Story 5: Freiheitsliebe

Hallo Piepmätze!

Ich möchte Euch ein kleines Erlebnis berichten, dass ich mit den Wellis meiner Schwester erlebt habe.

Ich selbst habe seit über 15 Jahren Wellensittiche und kenne mich nach der langen Zeit natürlich gut mit ihnen aus, aber Astrid war damals ein ziemlicher Neuling auf dem Gebiet. Aber in ihrer neuen Wohnung, (sie wohnte zum ersten Mal allein) war es ihr einfach zu still, und so holte sie sich Skaby und Mauritz ins Haus.
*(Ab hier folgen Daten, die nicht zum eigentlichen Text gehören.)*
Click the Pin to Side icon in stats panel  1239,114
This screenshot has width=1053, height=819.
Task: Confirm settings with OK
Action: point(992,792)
Eines Abends, die Vögel waren 3 Wochen vorher bei ihr eingezogen, bekam ich einen Anruf von Astrid: "Ingrid, komm' schnell! Mauritz ist ausgebüxt und ich kann ihn nicht wieder einfangen!". Ich war zwar gerade erst nach Hause gekommen, aber ein Wellensittich in Not hat Vorrang vor dem Feierabend! Also sprang ich in Gummistiefel und Regenjacke (es regnete in Strömen!) und lief zur Wohnung meiner Schwester. Dort angekommen war guter Rat teuer. Die Vögel waren nämlich nicht im mindesten zahm, und Mauritz drehte im Wohnzimmer eine Runde nach der anderen, während Astrid ihm hilflos zusah. Wie fängt man einen Wellensittich, der nicht zahm ist und nicht im Traum daran denkt, sich friedlich einfangen zu lassen? Da fiel mir ein, dass ich irgendwo einmal gelesen hatte, dass Wellensittiche im Dunkeln nichts sehen und sich daher im Dunkeln auch nicht bewegen. Es war zwar nicht die feine englische Art, aber einen Versuch war's wert.

Wir warteten also, bis Mauritz sich niederließ, dann schlich ich mich in Fangposition an ihn heran, und Astrid machte das Licht aus. Es wurde zappenduster. "Tapp, tapp, tapp." - "Astrid, mach' das Licht wieder an! Er hat sich bewegt!". Astrid machte das Licht wieder an, ich orientierte mich neu und Astrid machte das Licht wieder aus. "Tapp, tapp, tapp, tapp." - "Astrid! Er hat sich wieder bewegt! Mach' das Licht an!". Beim vierten Anlauf konnte ich endlich zugreifen, bevor Mauritz wieder auf Wanderschaft ging! "Astrid! Ich hab' ...aua, mein Finger! Mach' das Licht an! Schnell! Wo ist der Käfig? Autsch!!!". Und ehe er sich versah, saß Mauritz wieder bei seinem Kumpel im Käfig! Geschafft! Nachdem mein Finger mit einem Pflaster versehen war, habe ich Astrid erst einmal einen Vortrag gehalten über die Zähmung von Wellensittichen und die Sicherung von Wellensittichkäfigen!

Das war von knapp 2 Jahren. Skaby und Mauritz erfreuen sich immer noch bester Gesundheit und sind beide zahm. Auf die Hand kommen sie zwar nicht gern, aber wenn man ihnen ein Stöckchen hinhält, klettern sie darauf und man kann sie so in der Gegend herumtragen. Das Einfangen mittels "ägyptischer Finsternis" wird sich also, Gott sei Dank, nicht wiederholen. Mir ist das nur recht, nicht zuletzt meiner Finger zuliebe!